Secondly, this country is prohibiting the export of goods to Russian military and security forces.

"While exports from New Zealand under this category are limited, a blanket ban is a significant step as it removes the ability for exporters to apply for a permit and sends a clear signal of support to Ukraine," she says.

Finally, New Zealand has suspended bilateral ministry consultations until further notice.

Ardern says there will be a significant cost imposed on Russia for its actions. New Zealand will also consider humanitarian response options, she says.

"Finally our thoughts today are with the people in Ukraine affected by this conflict. Decades of peace and security in the region have been undermined.

"The institutions built to avoid conflict have been threatened and we stand resolute in our support for those who now bear the brunt of Russia's decisions."

She again calls for Russia to cease military actions and return to diplomatic negotiations to resolve the conflict.

During questions from journalists, Ardern says New Zealand is not constrained by being unable to launch autonomous sanctions.

"There are additional measures that we can take. Obviously already you'll see those targeted travel bans, we do have the ability to extend those as required and as those involved with this activity grows.

"We also have the ability to continue to restrict the amount of diplomatic engagement that we have ... and obviously the autonomous sanction regimes that have been proposed in the past don't for instance cover situations of human rights violations."

Ardern admits there are some limitations on economic sanctions New Zealand can impose, but the government continues to get advice from the Ministry of Foreign Affairs about the tools that can be used and "we want them all to be on the table".

The measures New Zealand has imposed are limited but send a very clear message.

"What this does say is that there's no ability to apply or seek to export ... this is a blanket ban," she says.

'What they are doing is wrong'

She says New Zealand's response is very much in line with other countries, and the world is sending a very clear message to Russia that what they are doing is wrong " and they will face the condemnation of the world".

"One of the things that does stand out currently with this conflict is just the degree to which there is unity, unity of voice, that what is happening here - the blatant breach of international law, a rules based order - how that stands in the face of everything that countries have worked so hard for in the wake of World War II."

She says the messages shared in unity send a strong message and it is important New Zealand shares in that.

### Source information
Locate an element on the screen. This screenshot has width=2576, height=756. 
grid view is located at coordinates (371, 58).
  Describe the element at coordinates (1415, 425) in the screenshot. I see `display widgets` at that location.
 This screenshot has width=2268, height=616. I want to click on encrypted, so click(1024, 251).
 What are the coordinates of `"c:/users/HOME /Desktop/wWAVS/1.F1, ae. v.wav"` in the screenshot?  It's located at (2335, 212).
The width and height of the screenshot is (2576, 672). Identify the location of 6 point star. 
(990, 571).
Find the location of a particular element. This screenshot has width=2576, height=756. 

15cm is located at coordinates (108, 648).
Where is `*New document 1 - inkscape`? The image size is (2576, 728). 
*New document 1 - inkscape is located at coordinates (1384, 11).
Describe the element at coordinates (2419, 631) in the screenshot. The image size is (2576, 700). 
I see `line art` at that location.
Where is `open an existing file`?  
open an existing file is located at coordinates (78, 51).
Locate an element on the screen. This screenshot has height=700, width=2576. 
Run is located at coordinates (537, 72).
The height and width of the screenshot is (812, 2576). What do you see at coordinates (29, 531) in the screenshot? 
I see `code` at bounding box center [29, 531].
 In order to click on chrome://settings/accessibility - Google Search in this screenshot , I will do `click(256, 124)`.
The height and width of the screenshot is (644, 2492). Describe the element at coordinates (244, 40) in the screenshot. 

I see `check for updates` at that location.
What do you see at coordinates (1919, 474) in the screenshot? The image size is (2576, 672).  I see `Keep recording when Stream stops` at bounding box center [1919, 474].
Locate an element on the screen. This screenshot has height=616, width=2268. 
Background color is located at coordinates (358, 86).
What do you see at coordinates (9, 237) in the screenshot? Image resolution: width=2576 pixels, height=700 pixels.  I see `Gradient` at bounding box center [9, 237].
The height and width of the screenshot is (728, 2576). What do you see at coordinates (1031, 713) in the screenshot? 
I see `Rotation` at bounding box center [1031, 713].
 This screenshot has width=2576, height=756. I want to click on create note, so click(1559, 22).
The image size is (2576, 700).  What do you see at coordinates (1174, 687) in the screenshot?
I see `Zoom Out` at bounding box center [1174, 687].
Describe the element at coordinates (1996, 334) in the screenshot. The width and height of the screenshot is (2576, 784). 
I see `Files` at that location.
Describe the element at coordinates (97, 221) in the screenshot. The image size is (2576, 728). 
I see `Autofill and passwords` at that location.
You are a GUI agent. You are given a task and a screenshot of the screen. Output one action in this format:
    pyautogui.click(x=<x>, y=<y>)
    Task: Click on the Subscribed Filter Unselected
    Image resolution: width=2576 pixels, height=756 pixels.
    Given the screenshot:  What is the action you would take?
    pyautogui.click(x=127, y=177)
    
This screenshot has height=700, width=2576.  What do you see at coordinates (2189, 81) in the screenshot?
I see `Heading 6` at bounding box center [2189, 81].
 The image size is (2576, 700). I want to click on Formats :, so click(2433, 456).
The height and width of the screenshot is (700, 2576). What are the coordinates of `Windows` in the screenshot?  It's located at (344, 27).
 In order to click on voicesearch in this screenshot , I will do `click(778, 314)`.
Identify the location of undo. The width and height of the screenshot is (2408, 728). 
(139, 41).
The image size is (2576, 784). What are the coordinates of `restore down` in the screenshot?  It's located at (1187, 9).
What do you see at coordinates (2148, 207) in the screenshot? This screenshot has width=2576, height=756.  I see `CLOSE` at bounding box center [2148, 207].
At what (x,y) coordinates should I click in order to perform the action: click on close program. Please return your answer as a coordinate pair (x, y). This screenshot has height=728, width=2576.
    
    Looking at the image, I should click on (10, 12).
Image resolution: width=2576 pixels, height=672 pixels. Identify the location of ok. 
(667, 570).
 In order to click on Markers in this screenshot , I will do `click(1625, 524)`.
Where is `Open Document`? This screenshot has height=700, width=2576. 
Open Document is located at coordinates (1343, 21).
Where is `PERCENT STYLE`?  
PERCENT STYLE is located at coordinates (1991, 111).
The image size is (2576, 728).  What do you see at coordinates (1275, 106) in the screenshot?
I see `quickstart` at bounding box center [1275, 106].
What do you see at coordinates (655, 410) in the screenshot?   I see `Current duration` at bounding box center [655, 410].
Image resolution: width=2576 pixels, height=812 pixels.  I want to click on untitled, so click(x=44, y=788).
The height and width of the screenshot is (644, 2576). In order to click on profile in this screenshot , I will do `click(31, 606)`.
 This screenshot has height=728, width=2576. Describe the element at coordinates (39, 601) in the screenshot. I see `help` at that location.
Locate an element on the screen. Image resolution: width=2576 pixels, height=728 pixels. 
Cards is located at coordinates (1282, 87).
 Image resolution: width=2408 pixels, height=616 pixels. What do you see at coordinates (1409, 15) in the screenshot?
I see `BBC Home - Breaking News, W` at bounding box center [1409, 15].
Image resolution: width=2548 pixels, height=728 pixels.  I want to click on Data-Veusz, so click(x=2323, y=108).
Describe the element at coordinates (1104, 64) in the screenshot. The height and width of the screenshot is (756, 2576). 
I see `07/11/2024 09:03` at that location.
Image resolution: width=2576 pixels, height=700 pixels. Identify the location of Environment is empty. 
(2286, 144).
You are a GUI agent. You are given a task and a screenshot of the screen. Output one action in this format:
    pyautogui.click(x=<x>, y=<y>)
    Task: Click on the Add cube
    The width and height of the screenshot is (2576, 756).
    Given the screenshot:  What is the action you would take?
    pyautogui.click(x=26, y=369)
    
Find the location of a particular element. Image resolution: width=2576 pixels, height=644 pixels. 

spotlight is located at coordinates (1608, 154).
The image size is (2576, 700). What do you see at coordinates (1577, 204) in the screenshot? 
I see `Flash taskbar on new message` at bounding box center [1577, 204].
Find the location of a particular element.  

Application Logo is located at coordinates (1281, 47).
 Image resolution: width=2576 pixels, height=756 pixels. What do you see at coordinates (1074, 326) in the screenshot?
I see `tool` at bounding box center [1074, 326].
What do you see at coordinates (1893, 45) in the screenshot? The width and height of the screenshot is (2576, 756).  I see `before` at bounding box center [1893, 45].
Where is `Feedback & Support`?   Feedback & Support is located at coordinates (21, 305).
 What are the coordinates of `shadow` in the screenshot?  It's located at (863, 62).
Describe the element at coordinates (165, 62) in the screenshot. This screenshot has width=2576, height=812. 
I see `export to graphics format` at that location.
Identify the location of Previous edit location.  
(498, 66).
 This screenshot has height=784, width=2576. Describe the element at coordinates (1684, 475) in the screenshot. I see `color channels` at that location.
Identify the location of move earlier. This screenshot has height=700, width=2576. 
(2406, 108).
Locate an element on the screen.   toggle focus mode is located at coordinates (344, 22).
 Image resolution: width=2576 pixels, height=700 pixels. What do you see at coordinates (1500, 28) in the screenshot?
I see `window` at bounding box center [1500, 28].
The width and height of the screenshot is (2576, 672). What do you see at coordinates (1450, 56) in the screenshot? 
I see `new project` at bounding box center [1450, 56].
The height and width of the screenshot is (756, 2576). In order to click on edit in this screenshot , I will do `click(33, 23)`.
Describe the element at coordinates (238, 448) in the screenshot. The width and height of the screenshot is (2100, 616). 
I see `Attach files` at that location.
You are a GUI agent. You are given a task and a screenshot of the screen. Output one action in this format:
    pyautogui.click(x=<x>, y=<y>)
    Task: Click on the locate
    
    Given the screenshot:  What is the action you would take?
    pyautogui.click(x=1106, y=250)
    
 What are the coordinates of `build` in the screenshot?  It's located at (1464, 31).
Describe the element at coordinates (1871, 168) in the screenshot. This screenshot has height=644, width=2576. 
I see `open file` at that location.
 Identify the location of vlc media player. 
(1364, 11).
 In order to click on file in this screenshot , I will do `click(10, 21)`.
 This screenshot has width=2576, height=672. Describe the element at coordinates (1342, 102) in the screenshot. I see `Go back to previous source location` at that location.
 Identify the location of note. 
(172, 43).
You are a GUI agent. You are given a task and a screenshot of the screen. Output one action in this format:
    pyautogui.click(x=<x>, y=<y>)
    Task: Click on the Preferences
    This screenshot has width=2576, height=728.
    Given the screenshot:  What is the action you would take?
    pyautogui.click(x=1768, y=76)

### Work order 1
In the excerpt on New Zealand's response to Russia, what has New Zealand suspended until further notice?
### Work order 2
Retype the part of the excerpt on New Zealand's response to Russia from "She says New" up to and including "shares in that.".

### Your response 1
Bilateral ministry consultations with Russia.

### Your response 2
She says New Zealand's response is very much in line with other countries, and the world is sending a very clear message to Russia that what they are doing is wrong " and they will face the condemnation of the world".

"One of the things that does stand out currently with this conflict is just the degree to which there is unity, unity of voice, that what is happening here - the blatant breach of international law, a rules based order - how that stands in the face of everything that countries have worked so hard for in the wake of World War II."

She says the messages shared in unity send a strong message and it is important New Zealand shares in that.